85 Prozent zu schnell unterwegs
Von einer durchgängigen 30er Zone erhoffen sich Maik Wünstel und die Räte nicht nur eine deutliche Verringerung der Lautstärke, sondern auch der Durchfahrtgeschwindigkeit, auch wenn man es wohl nie schaffen werden, dass sich alle an die Regeln halten, so Wünstel. Eine Langzeitmessung in der Tempo-30-Zone habe aber immerhin ergeben, dass von rund 130.000 Fahrzeugen zwar 85 Prozent zu schnell sind, aber nur 8 Prozent über 50 fuhren. Allerdings stehe das 50er-Schild nach der Kindergartenzone viel zu weit im Ort. Sobald man dies als Autofahrer sehe, gebe man Gas, bestätigte auch Gerhardt. Laut Verkehrsexperte gebe es gute Chancen, dass der Antrag jetzt durchgeht. Die Werte seien oft nur knapp nicht erreicht worden. Dann würden auch die 50er-Schilder an den Ortsrand gesetzt werden. Der Rat stimmte dem Antrag einer 30er-Zone Tag und Nacht zu.
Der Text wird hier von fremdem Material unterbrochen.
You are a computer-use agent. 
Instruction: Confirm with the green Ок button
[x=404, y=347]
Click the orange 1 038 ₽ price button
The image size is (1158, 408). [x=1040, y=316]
Elementarversicherung beschlossen
Zudem beschloss der Rat den Abschluss einer Elementarversicherung für die gemeindeeigenen Gebäude. Auslöser der Überlegungen war die Flutkatastrophe. Im Moment bestehe nur eine Wohngebäudeversicherung und eine Pauschalelektroversicherung, so Maik Wünstel. Die Elementarversicherung würde unter anderem auch vollständig Sturm- , Hagel- und Starkregenschäden abdecken. Die Tarife variieren je nach Gebäudezustand und Wert, aber auch nach regionalem Risiko, erklärte Wünstel. Dafür gebe es Karten, die aber nur die Versicherungen einsehen könnten. Die Elementarversicherung koste rund 1800 Euro und damit rund 50 Prozent zusätzlich zur bestehenden Versicherung. Sie kann nur bei der Versicherung als Zusatzversicherung abgeschlossen werden, bei der auch die Wohngebäudeversicherung besteht.
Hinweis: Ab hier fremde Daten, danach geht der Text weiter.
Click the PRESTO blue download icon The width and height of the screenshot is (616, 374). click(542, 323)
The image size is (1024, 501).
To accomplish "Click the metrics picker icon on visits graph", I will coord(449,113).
Zudem informierte Wünstel, dass fast alle Haushalte, die einen Glasfaseranschluss beantragt haben, jetzt angeschlossen seien. Bei einigen oberirdischen Hausanschlüssen müsse aber noch etwas nachgebessert werden. Außerdem soll noch im November eine Bürgerversammlung stattfinden. Themen sind unter anderem ein Rückblick über zwei Jahre und ein Ausblick. Hauptthema werden die geplanten Windkraftanlagen sein.